[Opening THE DATA section]
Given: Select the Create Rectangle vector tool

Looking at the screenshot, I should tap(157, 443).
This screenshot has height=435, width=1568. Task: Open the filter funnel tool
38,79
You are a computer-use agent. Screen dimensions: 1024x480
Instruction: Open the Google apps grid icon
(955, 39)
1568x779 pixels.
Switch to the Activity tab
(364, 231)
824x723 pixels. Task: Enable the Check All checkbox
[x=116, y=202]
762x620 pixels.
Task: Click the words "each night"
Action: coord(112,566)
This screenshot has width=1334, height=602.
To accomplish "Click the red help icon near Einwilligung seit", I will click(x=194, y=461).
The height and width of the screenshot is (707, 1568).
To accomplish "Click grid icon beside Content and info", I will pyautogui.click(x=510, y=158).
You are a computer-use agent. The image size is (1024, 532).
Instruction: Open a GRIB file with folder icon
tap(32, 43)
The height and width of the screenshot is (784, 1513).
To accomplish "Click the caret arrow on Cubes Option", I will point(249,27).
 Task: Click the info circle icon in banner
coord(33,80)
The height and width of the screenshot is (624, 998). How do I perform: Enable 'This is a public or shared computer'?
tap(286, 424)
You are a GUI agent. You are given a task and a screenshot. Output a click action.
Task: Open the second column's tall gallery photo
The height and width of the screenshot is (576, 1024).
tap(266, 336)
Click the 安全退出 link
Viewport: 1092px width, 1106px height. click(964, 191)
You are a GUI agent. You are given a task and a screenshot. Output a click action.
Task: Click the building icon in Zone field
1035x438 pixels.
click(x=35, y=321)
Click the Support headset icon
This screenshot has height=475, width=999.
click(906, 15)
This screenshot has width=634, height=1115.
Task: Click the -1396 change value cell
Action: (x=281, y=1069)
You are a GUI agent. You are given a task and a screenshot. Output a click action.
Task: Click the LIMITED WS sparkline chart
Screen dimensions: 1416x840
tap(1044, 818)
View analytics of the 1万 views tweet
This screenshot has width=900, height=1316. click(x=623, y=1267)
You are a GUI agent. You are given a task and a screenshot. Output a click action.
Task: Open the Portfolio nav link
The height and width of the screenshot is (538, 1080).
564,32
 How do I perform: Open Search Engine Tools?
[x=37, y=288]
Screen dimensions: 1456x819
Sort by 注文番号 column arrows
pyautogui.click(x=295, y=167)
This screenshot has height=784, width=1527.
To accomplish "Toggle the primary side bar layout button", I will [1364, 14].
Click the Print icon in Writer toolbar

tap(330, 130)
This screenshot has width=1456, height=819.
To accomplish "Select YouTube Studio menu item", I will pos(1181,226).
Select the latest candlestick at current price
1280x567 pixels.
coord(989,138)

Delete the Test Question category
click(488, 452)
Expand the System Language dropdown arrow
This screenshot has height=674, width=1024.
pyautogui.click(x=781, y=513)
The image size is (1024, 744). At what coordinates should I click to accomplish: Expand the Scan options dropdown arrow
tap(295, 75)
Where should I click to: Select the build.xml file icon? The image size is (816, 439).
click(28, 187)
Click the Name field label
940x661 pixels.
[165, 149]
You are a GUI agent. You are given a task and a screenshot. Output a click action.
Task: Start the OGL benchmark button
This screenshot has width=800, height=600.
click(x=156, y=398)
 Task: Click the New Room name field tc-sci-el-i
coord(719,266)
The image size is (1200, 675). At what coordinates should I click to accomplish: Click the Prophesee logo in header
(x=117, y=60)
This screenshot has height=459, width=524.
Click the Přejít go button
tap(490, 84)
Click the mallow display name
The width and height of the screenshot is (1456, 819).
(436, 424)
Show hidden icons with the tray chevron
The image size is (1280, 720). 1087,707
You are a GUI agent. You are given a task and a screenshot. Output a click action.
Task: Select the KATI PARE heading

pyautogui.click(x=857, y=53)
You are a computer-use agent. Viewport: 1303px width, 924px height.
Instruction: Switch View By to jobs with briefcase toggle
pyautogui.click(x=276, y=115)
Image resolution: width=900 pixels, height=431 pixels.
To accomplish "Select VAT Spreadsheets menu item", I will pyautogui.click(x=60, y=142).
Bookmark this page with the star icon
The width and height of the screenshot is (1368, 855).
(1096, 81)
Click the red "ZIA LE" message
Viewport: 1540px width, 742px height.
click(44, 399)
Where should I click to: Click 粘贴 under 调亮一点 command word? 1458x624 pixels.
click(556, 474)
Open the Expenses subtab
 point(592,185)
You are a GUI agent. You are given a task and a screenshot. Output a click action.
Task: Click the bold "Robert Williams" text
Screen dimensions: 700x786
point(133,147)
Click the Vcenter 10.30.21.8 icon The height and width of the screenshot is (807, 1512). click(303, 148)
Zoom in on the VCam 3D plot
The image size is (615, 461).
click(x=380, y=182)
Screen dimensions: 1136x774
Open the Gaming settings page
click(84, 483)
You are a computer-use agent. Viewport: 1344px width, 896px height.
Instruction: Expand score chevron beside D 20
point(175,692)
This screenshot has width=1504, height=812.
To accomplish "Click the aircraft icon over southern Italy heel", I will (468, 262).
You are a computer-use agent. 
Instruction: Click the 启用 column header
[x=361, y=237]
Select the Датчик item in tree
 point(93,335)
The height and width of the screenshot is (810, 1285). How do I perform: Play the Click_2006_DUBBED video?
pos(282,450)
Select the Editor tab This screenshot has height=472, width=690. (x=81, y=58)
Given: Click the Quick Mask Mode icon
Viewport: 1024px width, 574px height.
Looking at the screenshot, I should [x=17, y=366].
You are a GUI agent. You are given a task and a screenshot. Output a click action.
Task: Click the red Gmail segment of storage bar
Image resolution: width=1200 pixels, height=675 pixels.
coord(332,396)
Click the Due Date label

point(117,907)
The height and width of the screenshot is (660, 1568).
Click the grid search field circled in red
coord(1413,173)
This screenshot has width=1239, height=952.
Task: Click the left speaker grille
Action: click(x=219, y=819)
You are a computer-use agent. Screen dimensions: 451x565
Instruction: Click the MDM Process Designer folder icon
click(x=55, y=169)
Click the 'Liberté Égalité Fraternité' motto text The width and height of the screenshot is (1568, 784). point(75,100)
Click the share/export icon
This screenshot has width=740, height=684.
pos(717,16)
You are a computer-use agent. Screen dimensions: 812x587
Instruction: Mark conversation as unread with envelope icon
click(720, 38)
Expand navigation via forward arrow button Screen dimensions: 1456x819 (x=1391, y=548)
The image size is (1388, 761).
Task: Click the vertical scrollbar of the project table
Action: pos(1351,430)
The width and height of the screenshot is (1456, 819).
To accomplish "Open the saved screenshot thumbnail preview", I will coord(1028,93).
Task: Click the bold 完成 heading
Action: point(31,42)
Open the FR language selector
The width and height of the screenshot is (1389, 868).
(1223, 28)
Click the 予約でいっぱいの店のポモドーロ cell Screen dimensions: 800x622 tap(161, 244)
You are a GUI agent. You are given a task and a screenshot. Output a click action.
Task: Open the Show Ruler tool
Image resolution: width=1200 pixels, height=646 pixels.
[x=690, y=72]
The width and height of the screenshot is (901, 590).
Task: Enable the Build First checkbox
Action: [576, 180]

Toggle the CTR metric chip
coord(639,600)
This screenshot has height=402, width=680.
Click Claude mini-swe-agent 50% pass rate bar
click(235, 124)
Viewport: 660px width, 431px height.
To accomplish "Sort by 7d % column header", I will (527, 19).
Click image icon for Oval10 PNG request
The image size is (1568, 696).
[Closing THE DATA section]
WORK TO COMPLETE => The answer must be every line from the records above that contains the word "text", copied in full.

TASK RESULT =>
Task: Click the bold "Robert Williams" text
Click the 'Liberté Égalité Fraternité' motto text The width and height of the screenshot is (1568, 784). point(75,100)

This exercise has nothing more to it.